I don't know what David Baugh uses but there is something better.

"Two years ago I searched for a good pi(x) program, found an old mention
of Christian Bau and dug up a link to http://www.cbau.freeserve.co.uk
The link was and still is dead but the Wayback Machine has archived
versions up to 2005 at
http://web.archive.org/web/*/http://www.cbau.freeserve.co.uk.

There is C++ source by Christian Bau for the Extended Meissel-Lehmer
algorithm. It works to 2^64 and my test runs agree with published counts
by Tomás Oliveira e Silva. I have used the program for a few projects
such as http://primes.utm.edu/curios/includes/puzzio.php. The archive has
Version 0.92, 25/Sep/2003. The site speaks of unfinished work in
progress and mentions future improved versions but I have not found that."

It takes 1 minute for the program to compute pi(1357911131197531) on
one core of a 2.4 GHz Core 2 Duo. The value agrees with David Baugh.

--
Jens Kruse Andersen
• ... Thanks, Jens! web.archive.org/web/20040125140056/http://www.cbau.freeserve.co.uk/ ... which seems to permit personal use. David
Message 4 of 6 , Jul 13, 2010
"Jens Kruse Andersen" <jens.k.a@...> wrote:

> Two years ago I searched for a good pi(x) program,
> found an old mention of Christian Bau and dug up a link to
> http://www.cbau.freeserve.co.uk [broken URL]

Thanks, Jens!

web.archive.org/web/20040125140056/http://www.cbau.freeserve.co.uk/

seems to be an appropriate archived URL. "PrimeCount.cp" says:

> This code is unfinished work in progress. For this reason,
> you may download this code and use it on the computer that
> strictly prohibited.

which seems to permit personal use.

David
• Looks like Bau s code goes twice as high as Baugh s code and I don t have source code. The code the community needs is that developed by Tomás Oliveira e
Message 5 of 6 , Jul 14, 2010
Looks like Bau's code goes twice as high as Baugh's code and I don't have source code. The code the community needs is that developed by Tomás Oliveira e Silva.

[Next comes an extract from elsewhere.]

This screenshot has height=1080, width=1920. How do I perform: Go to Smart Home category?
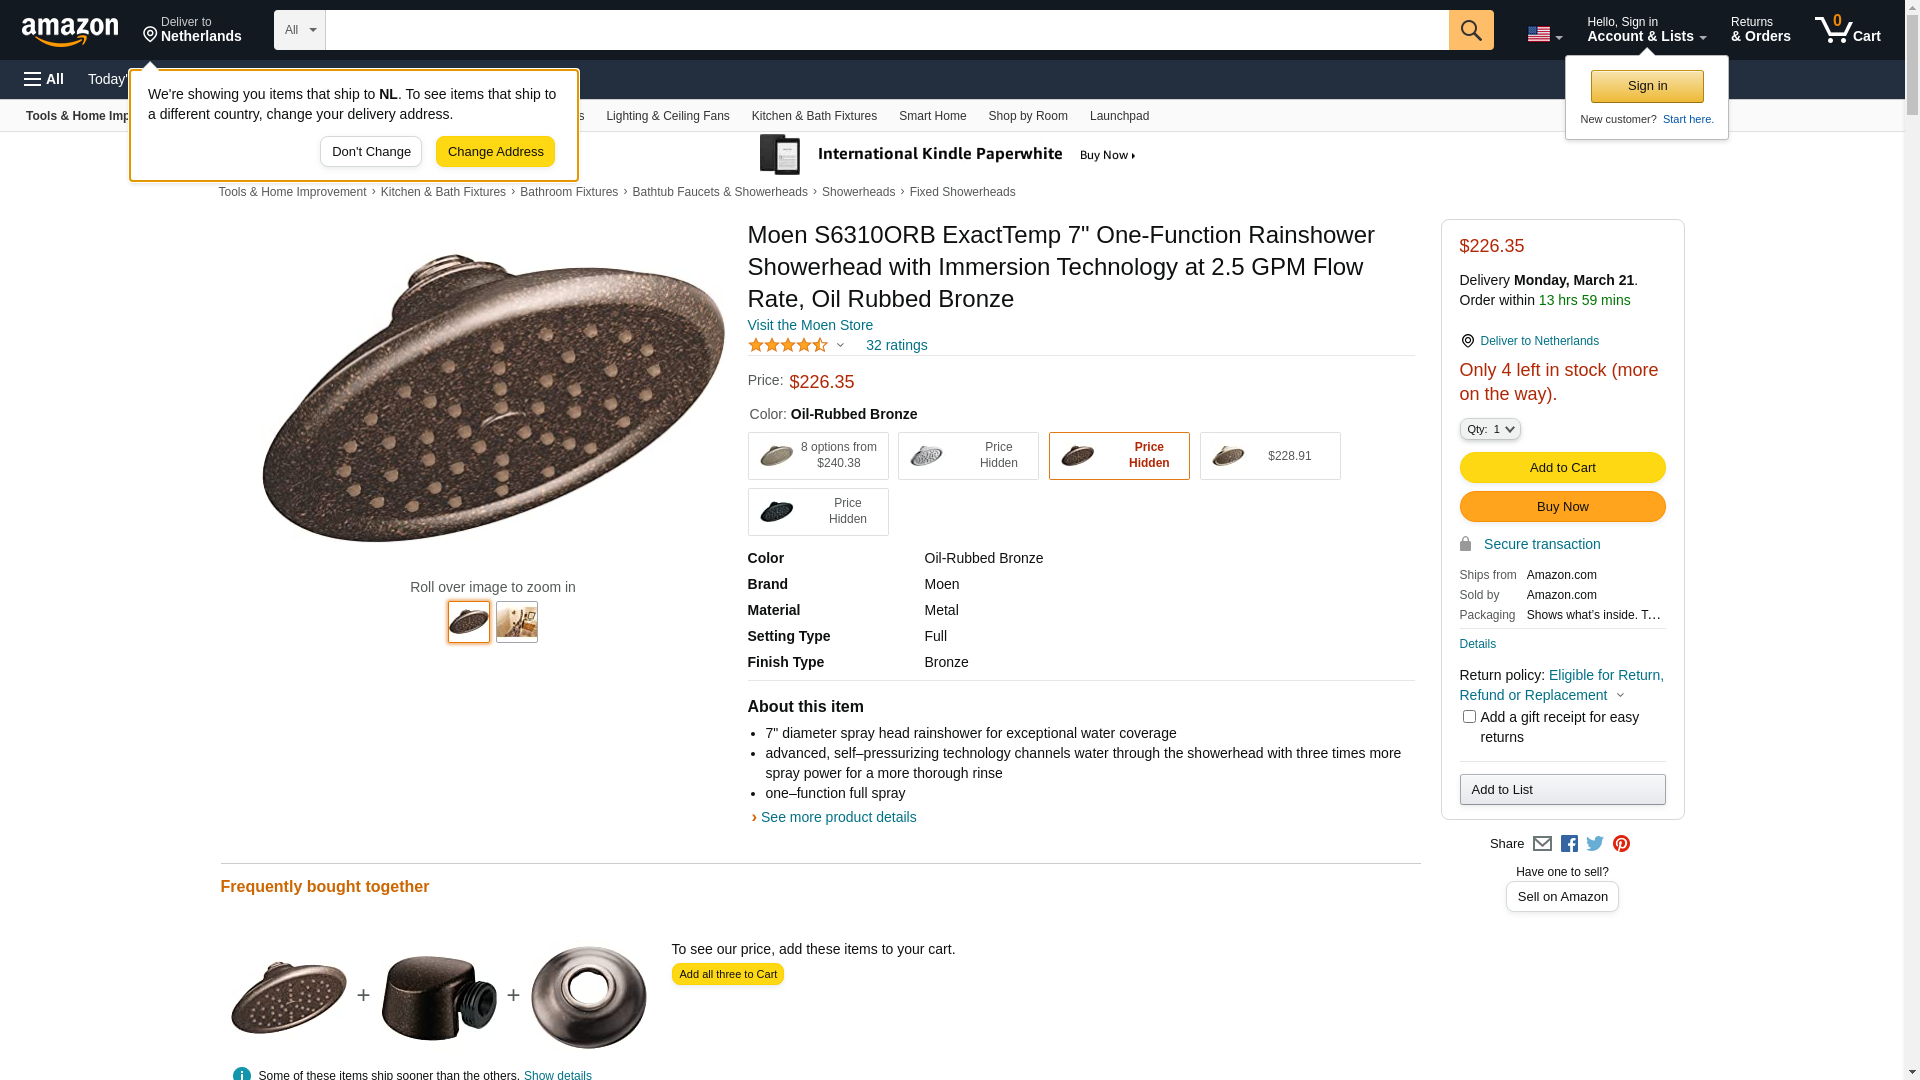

His can go to at least 10^23. I have asked, but I guess not nicely enough.

- David

>
>
>
> David Baugh <PbtoAu@> wrote:
>
> > pi(1357911131197531) = 40159216312772
> > The next one is too big for my implementation
>
> How did you compute pi(x) with x > 10^15, please, David?
>
> Andrew Booker's programme hosted at
> http://primes.utm.edu/nthprime/
> is restricted to pi(x) with x < 3*10^13.
>
> For those with dollars to burn, Mma seems
> able to compute pi(x) with x < 8*10^13:
> http://mathworld.wolfram.com/PrimeCountingFunction.html
>
> It seems that you have an implementation that
> comfortably copes with x > 10^15.
>
> Might you consider making your code available to
> Chris Caldwell, for on-line use at the Prime Pages,
> as Andrew generously did with his? If the data tables
> are too big or the CPUtime too onerous for such on-line use,
> might you kindly provide a source that others may compile?